Instrução da tarefa 1
Copie do texto sobre o TDAH, sem alterar nada, o trecho que começa em "1) A publicação" e termina em "ser considerada suspeita.".
Instrução da tarefa 2
Com base no texto sobre o TDAH, responda:
(a) Qual autoridade sanitária regulamenta o custeio das revistas médicas com publicidade?
(b) Que tipo de publicidade terá uma publicação destinada a psiquiatras?
(c) O trabalho de quem os artigos da publicação representam?
Instrução da tarefa 3
Dê continuidade ao texto sobre o TDAH a partir do ponto em que ele para.

Texto do exercício
—————

Reportagem recente acerca do Transtorno do Déficit de Atenção (TDAH) sugeriu que alguns médicos teriam procurado influenciar os demais através de publicações encomendadas pela indústria farmacêutica, citando como exemplo a publicação da qual fui editor convidado. Gostaria de comentar brevemente o conteúdo desta matéria.

1) A publicação de revistas médicas, em qualquer especialidade, é custeada com publicidade, de acordo com a regulamentação de nossa autoridade sanitária, a ANVISA. Uma publicação destinada a psiquiatras terá, por conseguinte, publicidade de medicamentos de uso psiquiátrico.

2) Acreditar que publicidade influencia o conteúdo dos artigos seria o mesmo que dizer que como os bancos estão entre os maiores anunciantes das emissoras de TV e dos jornais, qualquer matéria jornalística sobre o sistema bancário deva ser considerada suspeita.

3) Os artigos na publicação representam o resultado do trabalho de médicos e psicólogos renomados envolvidos em pesquisas nas diversas áreas relacionadas ao TDAH.

—————

Entradas exibidas
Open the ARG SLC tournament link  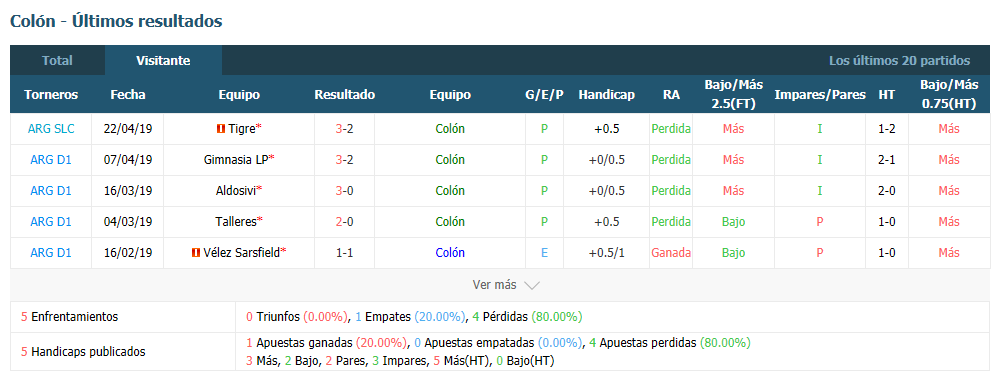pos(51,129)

—————

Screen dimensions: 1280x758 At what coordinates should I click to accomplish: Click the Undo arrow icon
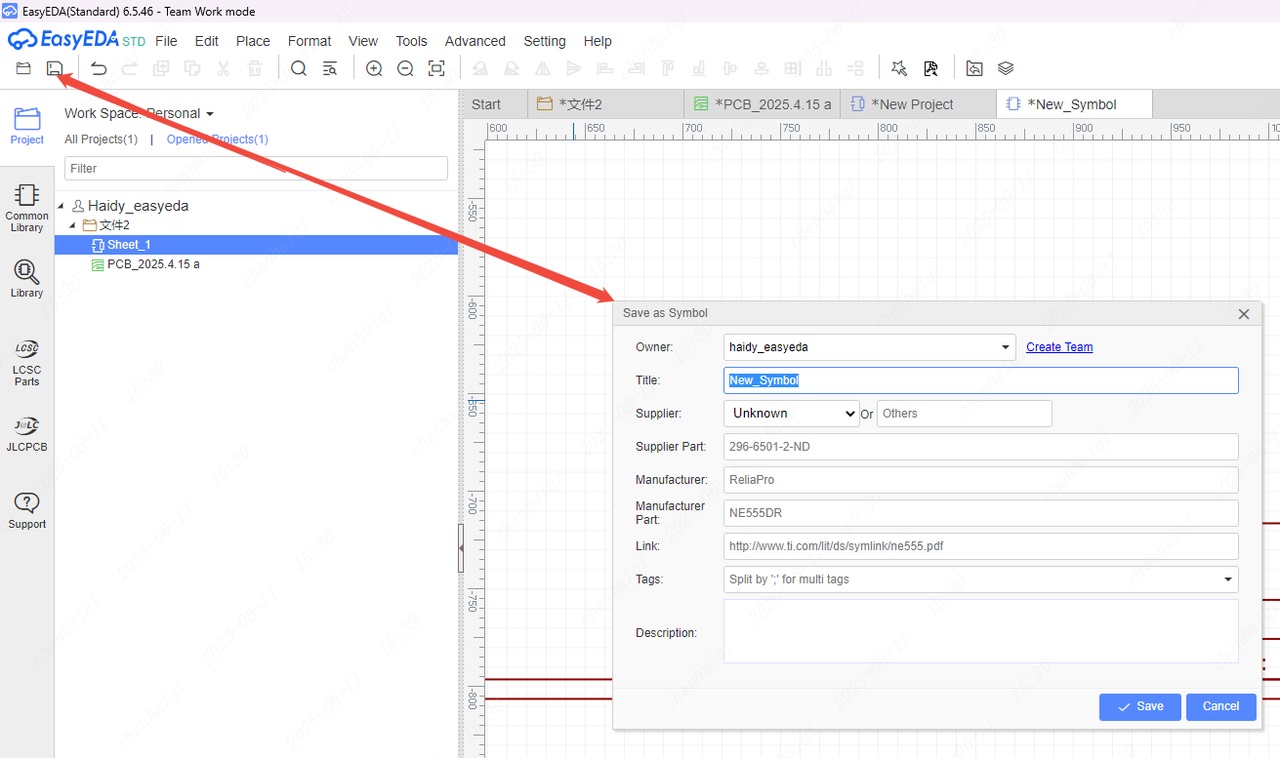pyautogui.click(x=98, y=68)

—————

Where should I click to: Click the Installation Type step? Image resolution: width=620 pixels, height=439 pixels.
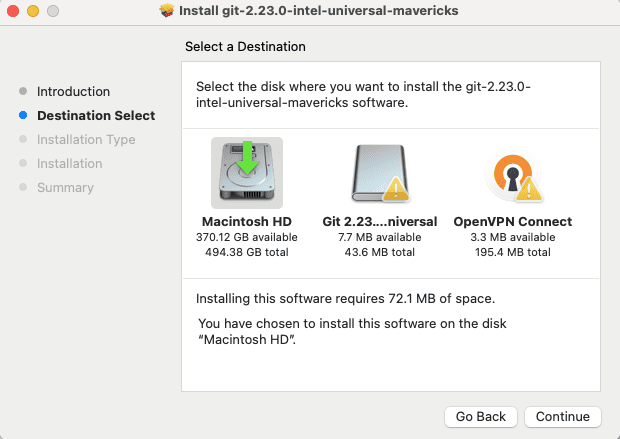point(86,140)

—————

Resposta da tarefa 1
1) A publicação de revistas médicas, em qualquer especialidade, é custeada com publicidade, de acordo com a regulamentação de nossa autoridade sanitária, a ANVISA. Uma publicação destinada a psiquiatras terá, por conseguinte, publicidade de medicamentos de uso psiquiátrico.

2) Acreditar que publicidade influencia o conteúdo dos artigos seria o mesmo que dizer que como os bancos estão entre os maiores anunciantes das emissoras de TV e dos jornais, qualquer matéria jornalística sobre o sistema bancário deva ser considerada suspeita.

Resposta da tarefa 2
(a) A ANVISA.
(b) Publicidade de medicamentos de uso psiquiátrico.
(c) O de médicos e psicólogos renomados envolvidos em pesquisas nas diversas áreas relacionadas ao TDAH.

Resposta da tarefa 3
4) Em obediência aos princípios de transparência que regem as publicações científicas, todos os autores, sem exceção, informaram todos os potenciais conflitos de interesses (verbas para pesquisa, participação em comitês de indústrias farmacêuticas, etc.), de modo que o leitor pudesse ajuizar a sua independência em relação ao que foi escrito. Todos os artigos foram avaliados e julgados por outros experts, de modo anônimo.

Tendo mais de 20 anos de formado, já assisti a vários movimentos semelhantes ao que hoje vemos em relação ao TDAH. Já presenciei uma passeata ruidosa em frente ao hospital onde trabalhava “contra” o Transtorno do Pânico, que seria uma doença “inventada” por laboratórios para vender medicamentos. O mesmo já aconteceu com várias outras doenças e o TDAH parece ser simplesmente a “bola da vez”.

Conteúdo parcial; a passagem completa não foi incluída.